Told baldly, the story of the murder, drawn from accounts written decades later, is unconvincing, scarcely credible in detail. If James found time to tear up the floorboards, wouldn’t he also have had time to seize sword and shield or summon help – not all his retainers or members of his household can have been in on the plot – even put on armour? It seems probable that the version we have is that authorised by his widow, Queen Joan, and that it was framed, or spun, so as to emphasise the wicked treachery of the assassins and the heroism of the King, thus deepening the pathos. The nineteenth-century historian Andrew Lang, who called James ‘the ablest and not the most scrupulous of the Stewarts’, hints at this: ‘the dramatic story of his death had won him a sympathy which his aims deserve better than his methods’. This judgement may be too harsh. Certainly when the citizens of Perth learned of the murder, they hurried to the abbey calling for vengeance. The conspirators, alarmed by this incursion, took flight and made for the hills.

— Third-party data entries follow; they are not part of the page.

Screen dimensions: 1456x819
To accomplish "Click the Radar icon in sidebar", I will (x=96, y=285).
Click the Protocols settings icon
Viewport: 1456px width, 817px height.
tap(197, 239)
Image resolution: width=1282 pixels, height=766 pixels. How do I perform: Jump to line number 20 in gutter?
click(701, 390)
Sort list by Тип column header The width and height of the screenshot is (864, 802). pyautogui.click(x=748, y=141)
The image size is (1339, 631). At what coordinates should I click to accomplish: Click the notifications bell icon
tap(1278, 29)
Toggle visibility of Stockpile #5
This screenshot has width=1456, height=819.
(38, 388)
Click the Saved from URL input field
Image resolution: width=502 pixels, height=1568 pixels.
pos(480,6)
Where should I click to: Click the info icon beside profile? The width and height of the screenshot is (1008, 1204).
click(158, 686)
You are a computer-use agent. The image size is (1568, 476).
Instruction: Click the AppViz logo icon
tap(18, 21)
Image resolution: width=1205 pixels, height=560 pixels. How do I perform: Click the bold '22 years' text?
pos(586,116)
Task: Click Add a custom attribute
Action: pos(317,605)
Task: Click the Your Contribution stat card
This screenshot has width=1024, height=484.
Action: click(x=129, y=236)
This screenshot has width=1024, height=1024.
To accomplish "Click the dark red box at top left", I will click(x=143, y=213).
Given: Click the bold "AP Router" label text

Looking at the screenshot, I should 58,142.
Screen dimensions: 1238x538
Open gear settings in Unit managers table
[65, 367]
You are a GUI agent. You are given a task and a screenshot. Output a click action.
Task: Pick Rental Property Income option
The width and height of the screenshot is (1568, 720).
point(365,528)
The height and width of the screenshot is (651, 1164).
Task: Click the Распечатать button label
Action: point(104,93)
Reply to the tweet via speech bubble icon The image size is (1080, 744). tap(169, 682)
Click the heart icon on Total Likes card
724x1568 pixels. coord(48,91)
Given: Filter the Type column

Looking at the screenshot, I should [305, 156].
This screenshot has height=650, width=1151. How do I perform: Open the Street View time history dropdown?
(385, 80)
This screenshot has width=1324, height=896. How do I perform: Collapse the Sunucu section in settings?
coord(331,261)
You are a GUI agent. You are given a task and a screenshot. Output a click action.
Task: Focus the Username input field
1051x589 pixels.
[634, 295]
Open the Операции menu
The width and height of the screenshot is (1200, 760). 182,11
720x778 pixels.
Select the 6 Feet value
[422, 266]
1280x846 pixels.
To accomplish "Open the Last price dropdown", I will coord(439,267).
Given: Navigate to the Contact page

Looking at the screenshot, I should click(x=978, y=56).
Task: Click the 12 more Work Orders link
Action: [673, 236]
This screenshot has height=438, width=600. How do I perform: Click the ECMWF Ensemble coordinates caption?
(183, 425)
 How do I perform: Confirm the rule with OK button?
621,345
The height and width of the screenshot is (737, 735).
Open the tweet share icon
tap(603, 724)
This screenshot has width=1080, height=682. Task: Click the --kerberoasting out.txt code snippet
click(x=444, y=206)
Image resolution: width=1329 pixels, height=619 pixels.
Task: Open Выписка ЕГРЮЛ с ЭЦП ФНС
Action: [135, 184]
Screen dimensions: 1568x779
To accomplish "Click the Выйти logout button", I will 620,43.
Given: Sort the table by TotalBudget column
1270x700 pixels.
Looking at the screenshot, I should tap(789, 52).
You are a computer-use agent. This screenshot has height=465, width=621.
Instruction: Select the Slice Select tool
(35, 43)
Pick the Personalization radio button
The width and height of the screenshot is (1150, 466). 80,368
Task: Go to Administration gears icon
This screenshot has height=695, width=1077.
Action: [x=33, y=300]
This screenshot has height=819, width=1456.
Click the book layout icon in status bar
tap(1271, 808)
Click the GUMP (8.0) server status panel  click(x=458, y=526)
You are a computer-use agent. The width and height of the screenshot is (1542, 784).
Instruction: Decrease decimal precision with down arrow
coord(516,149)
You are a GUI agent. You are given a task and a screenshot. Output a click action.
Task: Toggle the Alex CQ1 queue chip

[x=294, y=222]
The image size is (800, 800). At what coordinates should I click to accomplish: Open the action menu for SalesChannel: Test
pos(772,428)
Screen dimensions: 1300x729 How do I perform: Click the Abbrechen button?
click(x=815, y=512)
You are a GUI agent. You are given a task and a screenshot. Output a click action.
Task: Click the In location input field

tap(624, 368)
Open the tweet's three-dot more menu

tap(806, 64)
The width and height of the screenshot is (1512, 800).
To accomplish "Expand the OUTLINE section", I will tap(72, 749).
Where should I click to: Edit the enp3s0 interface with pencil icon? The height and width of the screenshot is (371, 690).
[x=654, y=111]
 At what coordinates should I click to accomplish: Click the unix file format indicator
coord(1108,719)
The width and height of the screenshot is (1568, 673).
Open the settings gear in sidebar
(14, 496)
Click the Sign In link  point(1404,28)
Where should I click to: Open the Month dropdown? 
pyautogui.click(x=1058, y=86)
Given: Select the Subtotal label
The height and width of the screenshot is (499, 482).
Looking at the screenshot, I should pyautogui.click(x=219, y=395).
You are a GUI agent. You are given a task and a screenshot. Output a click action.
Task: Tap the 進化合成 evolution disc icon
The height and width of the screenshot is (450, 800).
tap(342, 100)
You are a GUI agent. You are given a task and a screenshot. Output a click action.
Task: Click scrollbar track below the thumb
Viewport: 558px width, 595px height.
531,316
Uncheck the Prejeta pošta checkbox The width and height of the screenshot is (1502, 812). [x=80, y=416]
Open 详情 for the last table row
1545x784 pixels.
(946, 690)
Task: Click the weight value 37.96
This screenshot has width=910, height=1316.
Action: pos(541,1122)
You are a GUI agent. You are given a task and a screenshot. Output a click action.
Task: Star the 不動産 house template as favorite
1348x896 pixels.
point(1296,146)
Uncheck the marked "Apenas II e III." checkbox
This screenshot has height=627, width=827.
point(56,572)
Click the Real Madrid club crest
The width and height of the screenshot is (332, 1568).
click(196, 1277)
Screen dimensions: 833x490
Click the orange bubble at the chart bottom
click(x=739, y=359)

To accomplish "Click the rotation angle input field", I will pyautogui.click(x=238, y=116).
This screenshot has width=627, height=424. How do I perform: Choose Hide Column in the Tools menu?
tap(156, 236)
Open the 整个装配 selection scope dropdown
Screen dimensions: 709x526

James had been harsh, cruel, overbearing, careless of what his nobles considered to be their rights. He had failed to practise the necessary art of conciliation, had made his determination to exercise his authority to the full all too obvious, and in doing so had rendered his nobles insecure. Yet this was only a murder, not a
coup d’état
, for the conspirators had made no provision to seize power. Perhaps they expected that the murder would be popular. If so, they were mistaken. Within a month, James’s six-year-old son was crowned king. Only the decision to hold the ceremony at Holyrood, so much further from the Highland Line and from the estates of some of the conspirators than Scone, traditional crowning-place of Scottish kings, suggests that there was any apprehension about the future of the dynasty.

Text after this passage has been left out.